This was also a master class in how to create the conditions for a learning community to flourish. A sense of mutual responsibility is crucial for learning communities, and bell hooks says that the best way to teach mutual responsibility is to model it. Cate modelled deep respect for the personal knowledge of her students so that we learned by example how to engage in dialogue with each other. We were expected to bring our best selves to each class, to actively participate, and to take responsibility for the creation of our learning community. Because we knew that our voices were valued, we brought our personal experience into the classroom and connected it directly to the course material. We begin to critique—as bell hooks does—the split between mind and body, between theory and practice, between personal and political that characterizes so much of postsecondary education.

[fade in soft music with clock ticking in background]

bell hooks says that, “to teach in a manner that respects and cares for the souls of our students is essential if we are to provide the necessary conditions where learning can most deeply and intimately begin.”

In the end, I finished my first-year organic chemistry class with a fine grade, but I can’t tell you what I learned. The things I learned in Cate’s writing course though—especially the embodied practice of writing as a way of knowing—that will stick with me forever.

[music fades out]

Discussion Questions

  • What is the banking concept of education ? Have you experienced a classroom that used the banking concept of education? What did that classroom look like? How did it feel to be a student in that classroom?
  • In the podcast, how did the two educators’ different teaching approaches encourage or discourage the formation of learning communities ? How did the presence or absence of a learning community have an impact on the speaker’s experience?
  • Why is mutual responsibility such a key component in bell hooks’ engaged pedagogy? How are the requirements of mutual responsibility different for educators and students? How are they similar?
  • Do you think that classroom education has a role to play in uncovering and changing structures of oppression? Explain.

In five minutes, describe a time where you were fully engaged in classroom learning. Think about the classroom space, the teacher, how you interacted with your peers, what you learned, how you felt during the class, and how you feel about the experience now. Include any details and personal reflections that you think are relevant.

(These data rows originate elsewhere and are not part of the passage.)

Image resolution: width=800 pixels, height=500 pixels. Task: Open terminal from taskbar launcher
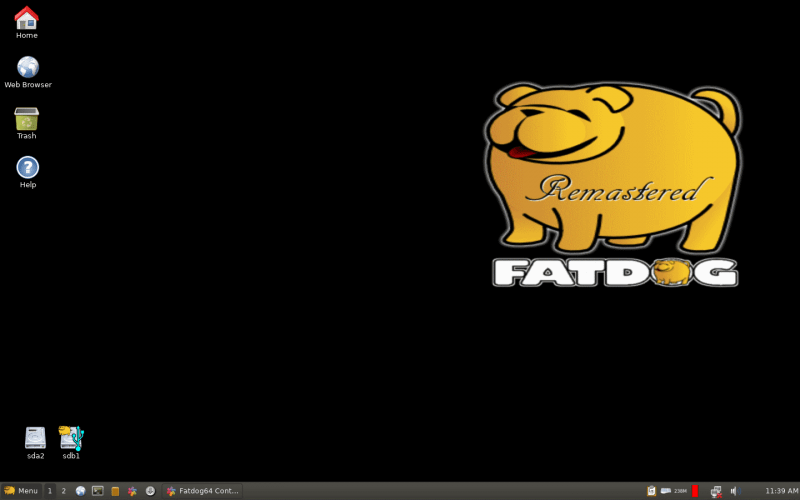click(x=97, y=491)
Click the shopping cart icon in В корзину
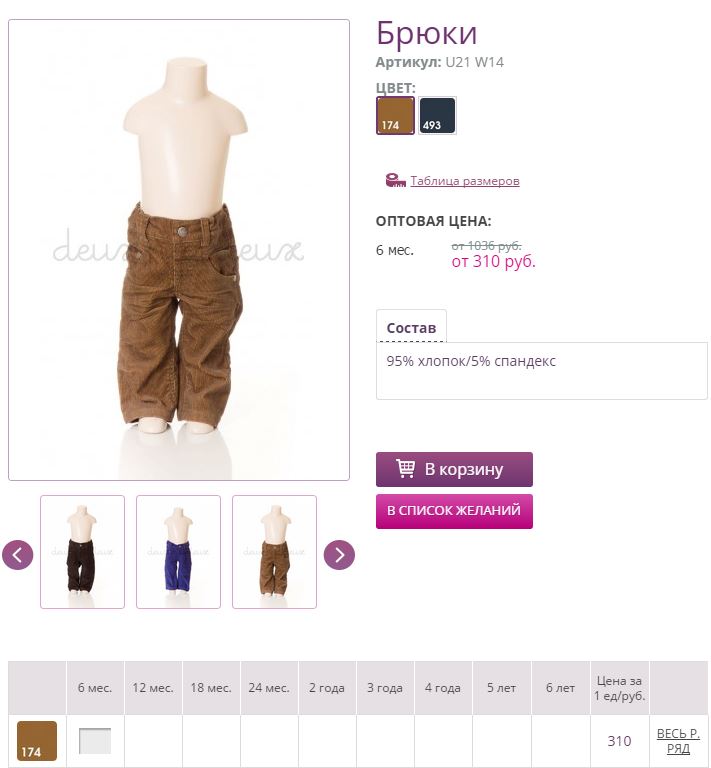This screenshot has width=711, height=768. tap(405, 469)
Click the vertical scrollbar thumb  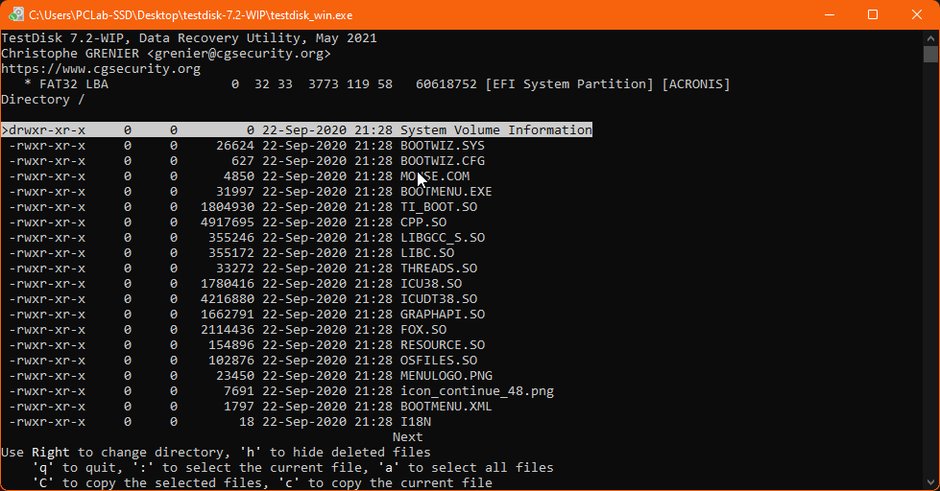coord(930,54)
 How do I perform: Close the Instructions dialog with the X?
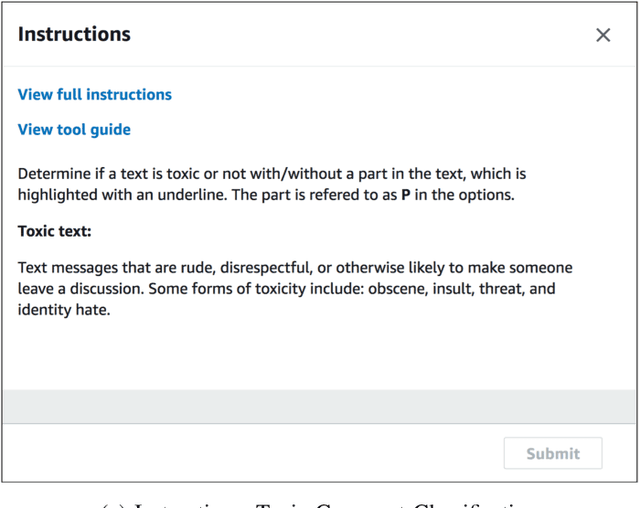[x=603, y=35]
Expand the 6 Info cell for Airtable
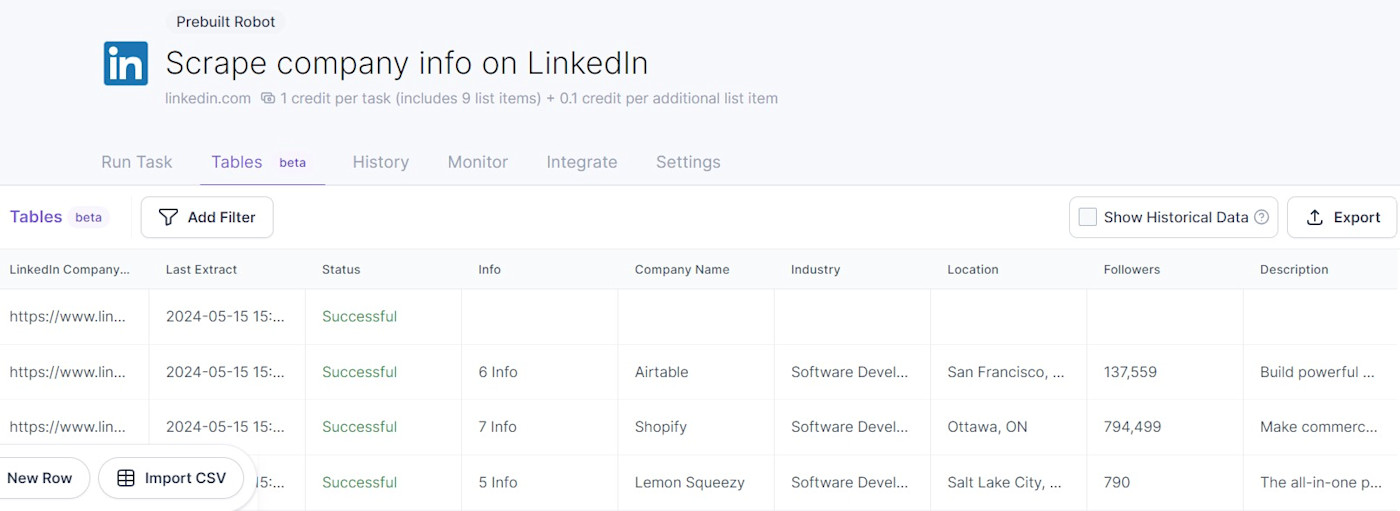 tap(498, 372)
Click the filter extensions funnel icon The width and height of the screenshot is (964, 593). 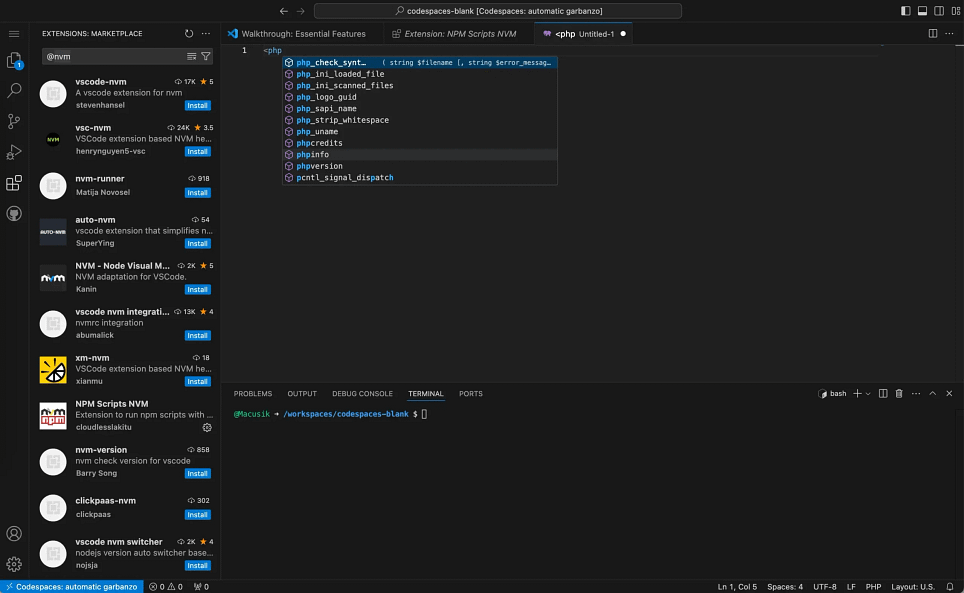205,57
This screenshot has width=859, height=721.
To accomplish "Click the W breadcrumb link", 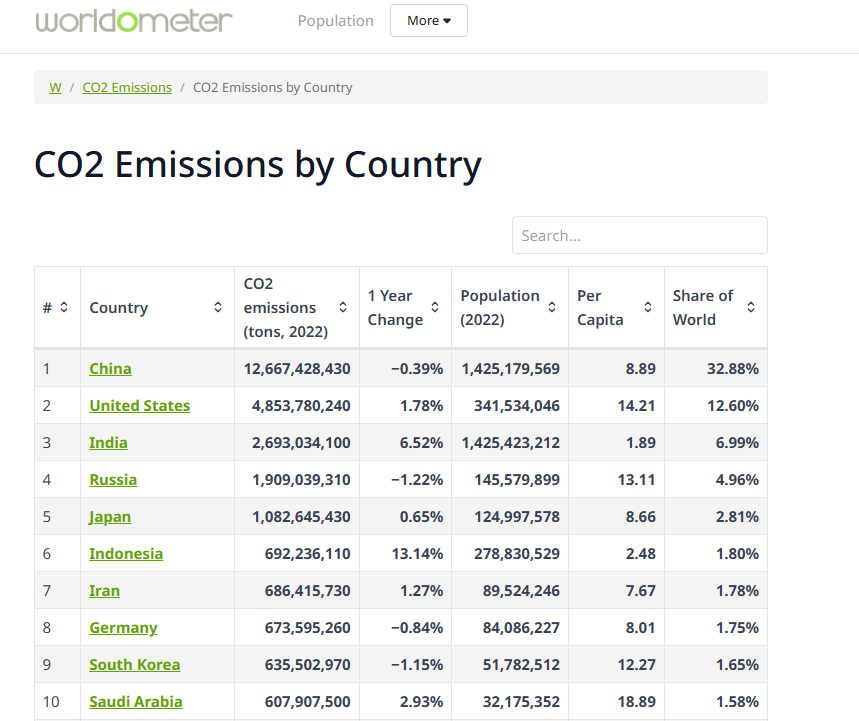I will pyautogui.click(x=55, y=87).
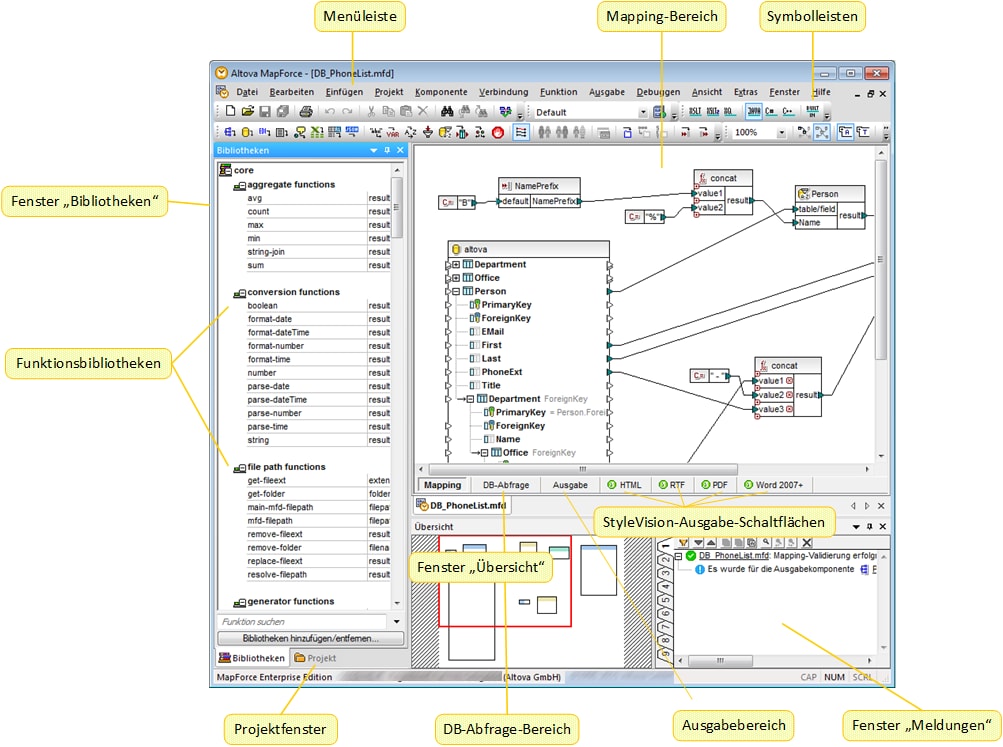Image resolution: width=1003 pixels, height=747 pixels.
Task: Click the New file icon in toolbar
Action: tap(229, 112)
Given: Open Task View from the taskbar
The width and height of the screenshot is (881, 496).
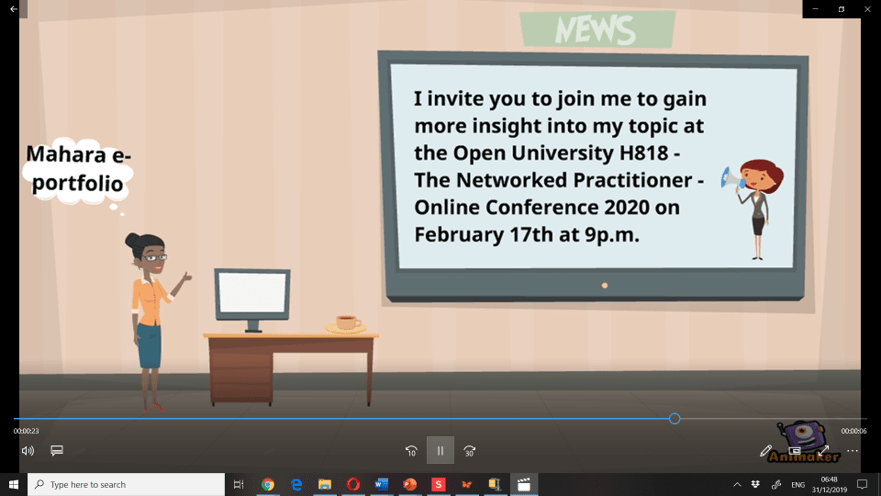Looking at the screenshot, I should (239, 484).
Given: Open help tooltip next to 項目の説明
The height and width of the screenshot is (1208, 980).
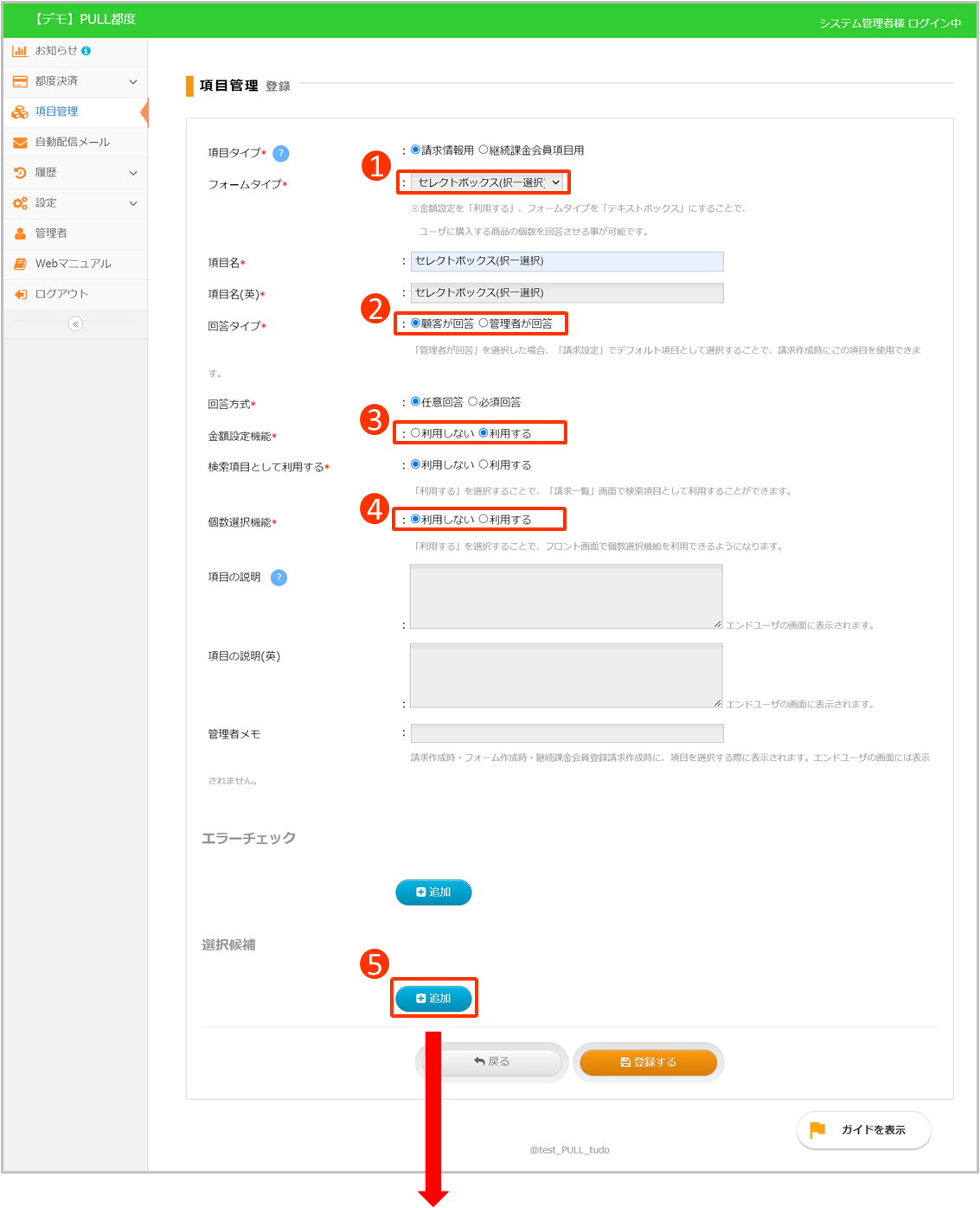Looking at the screenshot, I should 279,578.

In five minutes, describe a negative classroom experience or a time when you felt disengaged from learning. Think about the classroom space, the teacher, how you interacted with your peers, the content you were learning, how you felt during the class and how you feel about the experience now. Include any details and personal reflections you think are relevant.

With a partner, compare your classroom experiences. Are there similarities? What are the differences? What made your positive experiences so positive? What made your negative experiences so negative? How did your experiences shape the way you think about the classroom?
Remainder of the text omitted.